Stop Spotlight from Indexing Time Machine Backup Volumes & External Drives
The default behavior for Spotlight is to start indexing any drive as soon as it’s connected to a Mac, a task that can take a very long time with larger volumes. The problem is that for larger external backup drives and Time Machine volumes, you don’t necessarily want it indexed by Spotlight. This is particularly true if the drive gets used on multiple machines, where indexing on each Mac isn’t necessary.
Preventing Spotlight from indexing a Time Machine volume, or any other external drive, is quite easy, however, which is what we’ll detail in this walkthrough.
Preventing Spotlight from Indexing Time Machine Backups & External Disks on a Mac
The solution is simple enough, the same method used to exclude something from Spotlight can also be used to stop Spotlight from indexing a Time Machine drive or other external volume:
- Connect the volume you want excluded to the Mac, even if Spotlight is currently indexing
- Launch “System Preferences” and click on “Spotlight” followed by the ‘Privacy’ tab
- Drag the drives icon into the Privacy window
Even if the drive is currently being indexed by Spotlight, this will cease the indexing process and prevent the drive from being reindexed again on that Mac. You’ll have to redo this process on each Mac that the drive is connected to.
If a drive is removed from the privacy list, it will automatically start a rebuild of the Spotlight index for that volume, however.
Stopping Spotlight from Indexing Backups & External Drives from the Command Line
If you’d rather prevent a drive from being indexed from the command line, you can do that with mdutil and the following syntax:
mdutil -i off /Volumes/VolumeName
When the command has executed properly, you’ll see something like this:
$ mdutil -i off /Volumes/MediaCenterMovies
/Volumes/MediaCenterMovies:
Indexing and searching disabled.
Be sure to specify a full volume path, because if you just use / or don’t use proper syntax you could wind up disabling Spotlight systemwide.
Reversing this and reenabling indexing on a per volume basis is just a matter of changing the flag from off to on:
mdutil -i on /Volumes/VolumeName
Again you’ll get a message, this time confirming the path and “Indexing enabled.”
I followed the procedure, but the dialogue box jumped out says “‘My Passport’ is a Time Machine backup folder. You cannot add it to the Privacy list.” What the heck… this feels like a brick wall I’m hitting. (I’m currently using my “My Passport” 2TB external hard drive as my backup hard drive.) But according to the article, if I understood it right, both Time Machine and external hard drive can be unindexed. So what’s the problem here? Anyone can please shed some light on this??
Well, this article here is eight years old, and something has apparently changed regarding Time Machine and Spotlight since then. Don’t worry, Time Machine backups don’t seem to be indexed in detail anyway anymore, but apparently some smaller subset of Spotlight is used (perhaps for the file names only and not the file contents?) and also depended upon by Time Machine.
Wanted to drop a hint… if you get an error saying that you cannot resolve path /Volumes/TimeMachine … you need to run the command with sudo… (e.g. sudo mdutil -i off /Volumes/TimeMachine)
Ok, so I have disabled the indexing function of spotlight on my external hard drive but surely I should still be able to search that hard drive for something or I am being thick here.. does indexing =searching?

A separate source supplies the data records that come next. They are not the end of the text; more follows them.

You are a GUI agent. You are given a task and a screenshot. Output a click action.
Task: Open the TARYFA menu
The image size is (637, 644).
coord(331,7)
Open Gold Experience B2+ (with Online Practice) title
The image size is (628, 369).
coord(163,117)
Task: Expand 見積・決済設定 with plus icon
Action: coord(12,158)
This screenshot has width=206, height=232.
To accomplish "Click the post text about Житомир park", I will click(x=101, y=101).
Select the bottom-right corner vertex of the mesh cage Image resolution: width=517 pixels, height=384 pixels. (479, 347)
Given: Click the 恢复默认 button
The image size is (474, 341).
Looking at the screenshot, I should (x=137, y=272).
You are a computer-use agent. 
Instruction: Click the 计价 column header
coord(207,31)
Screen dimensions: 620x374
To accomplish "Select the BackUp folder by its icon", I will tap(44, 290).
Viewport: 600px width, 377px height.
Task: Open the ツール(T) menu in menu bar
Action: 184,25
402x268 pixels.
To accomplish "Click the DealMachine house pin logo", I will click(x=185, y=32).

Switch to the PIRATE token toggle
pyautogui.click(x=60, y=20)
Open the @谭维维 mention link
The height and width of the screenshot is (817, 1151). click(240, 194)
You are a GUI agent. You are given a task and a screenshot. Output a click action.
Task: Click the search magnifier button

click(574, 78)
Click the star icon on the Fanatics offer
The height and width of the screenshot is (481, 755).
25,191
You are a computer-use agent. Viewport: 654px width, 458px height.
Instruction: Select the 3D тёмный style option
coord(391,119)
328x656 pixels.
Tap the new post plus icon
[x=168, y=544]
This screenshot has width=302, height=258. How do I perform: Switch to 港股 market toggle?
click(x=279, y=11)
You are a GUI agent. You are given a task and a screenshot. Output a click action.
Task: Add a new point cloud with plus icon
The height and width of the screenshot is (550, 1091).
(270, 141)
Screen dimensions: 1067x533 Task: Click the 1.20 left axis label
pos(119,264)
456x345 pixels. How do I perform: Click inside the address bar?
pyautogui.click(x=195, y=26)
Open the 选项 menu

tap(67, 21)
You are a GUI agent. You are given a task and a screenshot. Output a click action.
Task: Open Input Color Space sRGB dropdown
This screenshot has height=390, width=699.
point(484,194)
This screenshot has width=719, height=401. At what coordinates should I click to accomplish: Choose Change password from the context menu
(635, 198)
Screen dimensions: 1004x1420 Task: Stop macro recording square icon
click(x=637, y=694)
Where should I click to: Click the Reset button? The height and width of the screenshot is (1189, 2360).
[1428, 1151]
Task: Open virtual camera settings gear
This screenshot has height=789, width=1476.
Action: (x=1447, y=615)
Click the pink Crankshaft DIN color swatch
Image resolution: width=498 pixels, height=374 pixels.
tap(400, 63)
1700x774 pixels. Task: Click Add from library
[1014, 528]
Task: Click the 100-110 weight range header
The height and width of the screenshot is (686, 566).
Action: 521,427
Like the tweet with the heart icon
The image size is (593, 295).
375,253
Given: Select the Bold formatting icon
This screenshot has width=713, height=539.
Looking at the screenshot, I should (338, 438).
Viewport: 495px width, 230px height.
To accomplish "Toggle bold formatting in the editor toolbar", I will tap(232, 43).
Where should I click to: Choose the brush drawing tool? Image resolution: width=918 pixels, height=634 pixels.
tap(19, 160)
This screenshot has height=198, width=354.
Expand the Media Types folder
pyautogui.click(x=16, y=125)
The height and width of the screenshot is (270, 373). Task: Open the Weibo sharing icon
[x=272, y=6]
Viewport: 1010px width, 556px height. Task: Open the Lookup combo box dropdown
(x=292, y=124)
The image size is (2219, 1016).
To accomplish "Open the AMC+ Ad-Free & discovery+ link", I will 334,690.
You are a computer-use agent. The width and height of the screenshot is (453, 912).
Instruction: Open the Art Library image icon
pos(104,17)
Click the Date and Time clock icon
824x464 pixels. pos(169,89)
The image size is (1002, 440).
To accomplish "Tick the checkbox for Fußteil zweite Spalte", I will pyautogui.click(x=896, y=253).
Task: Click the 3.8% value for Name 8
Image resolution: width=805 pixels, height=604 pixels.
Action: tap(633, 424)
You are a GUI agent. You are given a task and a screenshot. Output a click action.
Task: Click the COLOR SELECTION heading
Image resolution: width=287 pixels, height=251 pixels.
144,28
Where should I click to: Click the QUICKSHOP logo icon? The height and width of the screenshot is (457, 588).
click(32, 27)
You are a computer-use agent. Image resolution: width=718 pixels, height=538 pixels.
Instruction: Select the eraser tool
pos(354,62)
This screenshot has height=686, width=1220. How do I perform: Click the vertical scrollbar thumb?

Hi Adele, did you ever find out an answer to your question of indexing = searching? I have the same issue. I turned off indexing to my external Time Machine drive, and now when I go into Time Machine to search a specific date, I am no longer able to find any files. Let me know, thanks.
“Indexing a drive” means making it available for fast-search (as in, via Spotlight), so, yes, if you disable indexing on an external drive, then you cannot Spotlight anything on that drive.
You cannot disable indexing of Time Machine backup locations in Lion. The commands you mention just don’t work. Well, at least when the backup location is an external drive like my USB drive.
I tried disabling indexing system wide and got a backup error shortly thereafter. Not sure if one caused the other.
Great tip, Shame there could not be footnote on the privacy page within Spotlight preferences to make it obvious that this was the way to do it because I did look there before googling for this answer. All they need to do is add two words so that it reads “Prevent Spotlight from searching OR INDEXING these locations”
When I drop the external hdd Mac mini Time Machine into the Privacy tab of Spotlight, I get the message:
“Mac mini Time Machine” is a Time Machine backup.
Spotlight will continue to search Time Machine backups but will not search other items on the disk.
Yup same message for me but it stops indexing the same
Yes, same message on Mountain Lion 10.8.2
I gather this means that Spotlight has to be allowed to index TimeMachine backups. Disabling this via terminal might be unwise.